Decisão Texto Parcial: | |||
Decisão Texto Integral: | Acordam, em conferência, na 5.ª Secção do Tribunal da Relação de Lisboa:
I – Relatório 1. No processo comum com intervenção do tribunal singular n.º 1/16.7PBSXL, o Ministério Público deduziu acusação contra os arguidos R.e C., melhor identificados nos autos, pela imputada prática, por cada um, de um crime de injúria agravada, p. e p. pelo artigo 181.º, n.º 1 e 184.º, por referência ao artigo 132.º, n.º 2, alínea 1) do Código Penal. A Mm.ª Juíza, no despacho a que se reporta o artigo 311.º do C.P.P., rejeitou a acusação, considerando não ter sido exercido atempadamente o direito de queixa pelo ofendido.
2. Recorreu o Ministério Público, finalizando a sua motivação com as seguintes conclusões (transcrição): 1. O crime de injúria agravada, p. e p. pelas disposições conjugadas dos artigos 181°, n°.1 e 184° do Código Penal com referência ao artigo 132°, n°.2, alínea 1) do mesmo diploma legal, reveste natureza semipública conforme resulta do artigo 188° do Código Penal. 2. No crime de injúria agravada p. e p. pelas disposições conjugadas dos artigos 181°, n°.1 e 184° do Código Penal com referência ao artigo 132°, n°.2, alínea 1) do mesmo diploma legal, a legitimidade do Ministério Público para a promoção e o exercício da acção penal depende apenas do conhecimento da notícia do crime, noticia esta que lhe advém a qualquer titulo nos termos dos artigos 53°, n°.2, alíneas a) a e) e 246°, n.º1 do Código de Processo Penal, sendo suficiente (contrariamente ao que sucedia no artigo 174° do Código Penal de 1982) a simples participação; 3. No caso vertente não era exigível que constasse «de forma sacramental» a habitual formula «desejo procedimento criminal contra os arguidos» bastando a mera participação a qual de forma inequívoca traduz o desejo do agente da P.S.P. ofendido em ver os arguidos perseguidos e punidos pelos factos por si denunciados; 4. O douto despacho violou o disposto nos artigos 181°, n°.1 e 184° do Código Penal (com referência ao artigo 132°, n°.2, alínea 1) do mesmo diploma legal) e o disposto nos artigos 188°, n°.1; 48°; 49°, n°.1 e 311°, todos do Cód. Proc. Penal, devendo, em consequência, ser revogado e substituído por outro em que se receba a acusação deduzida nos autos e se designe, nos termos do art. 312°, n°.1 do Cód. Proc. Penal, data e hora para a realização da audiência de discussão e julgamento.

^^^^^^^^

Segundo o texto fornecido, por que motivo a Mm.ª Juíza rejeitou a acusação?

[Registos de elementos da interface]
^^^^^^^^

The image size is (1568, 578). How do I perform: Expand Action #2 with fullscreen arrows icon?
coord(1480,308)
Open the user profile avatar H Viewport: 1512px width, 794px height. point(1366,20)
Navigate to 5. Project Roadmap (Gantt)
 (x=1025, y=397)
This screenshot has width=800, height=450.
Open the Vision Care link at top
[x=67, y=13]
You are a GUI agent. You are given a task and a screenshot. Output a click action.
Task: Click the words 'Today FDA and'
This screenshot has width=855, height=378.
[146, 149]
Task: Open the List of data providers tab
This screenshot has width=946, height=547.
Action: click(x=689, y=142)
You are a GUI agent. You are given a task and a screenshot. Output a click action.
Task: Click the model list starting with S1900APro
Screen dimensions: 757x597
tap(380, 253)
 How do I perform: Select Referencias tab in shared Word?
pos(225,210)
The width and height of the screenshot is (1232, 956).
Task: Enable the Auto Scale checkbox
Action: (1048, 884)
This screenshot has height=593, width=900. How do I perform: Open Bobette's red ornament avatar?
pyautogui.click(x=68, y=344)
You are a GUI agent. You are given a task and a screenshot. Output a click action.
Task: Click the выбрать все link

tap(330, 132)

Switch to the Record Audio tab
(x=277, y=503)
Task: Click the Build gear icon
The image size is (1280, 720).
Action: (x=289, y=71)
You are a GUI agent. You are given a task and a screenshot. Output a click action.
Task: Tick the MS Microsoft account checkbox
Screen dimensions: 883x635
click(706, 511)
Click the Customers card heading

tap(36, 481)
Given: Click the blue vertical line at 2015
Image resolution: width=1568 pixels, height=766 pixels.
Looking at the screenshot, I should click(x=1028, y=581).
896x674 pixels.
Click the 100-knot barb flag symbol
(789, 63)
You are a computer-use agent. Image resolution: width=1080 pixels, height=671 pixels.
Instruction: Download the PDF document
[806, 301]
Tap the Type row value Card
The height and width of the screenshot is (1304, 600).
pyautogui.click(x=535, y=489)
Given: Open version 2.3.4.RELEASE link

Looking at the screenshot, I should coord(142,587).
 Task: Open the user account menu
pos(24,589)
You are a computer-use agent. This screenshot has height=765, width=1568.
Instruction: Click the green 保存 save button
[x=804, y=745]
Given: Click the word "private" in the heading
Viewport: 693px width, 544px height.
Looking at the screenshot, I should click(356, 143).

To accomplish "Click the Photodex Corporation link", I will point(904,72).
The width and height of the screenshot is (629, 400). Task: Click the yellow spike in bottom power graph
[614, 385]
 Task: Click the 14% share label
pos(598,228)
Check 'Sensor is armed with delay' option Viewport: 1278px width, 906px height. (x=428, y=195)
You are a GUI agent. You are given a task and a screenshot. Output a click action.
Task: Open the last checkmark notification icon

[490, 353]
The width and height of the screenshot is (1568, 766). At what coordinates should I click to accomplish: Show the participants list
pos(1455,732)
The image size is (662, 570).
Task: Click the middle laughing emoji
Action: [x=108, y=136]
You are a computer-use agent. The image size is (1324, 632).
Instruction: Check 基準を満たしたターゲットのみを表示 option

^^^^^^^^

● **Resolução escrita**
Porque considerou que o ofendido não exerceu atempadamente o direito de queixa.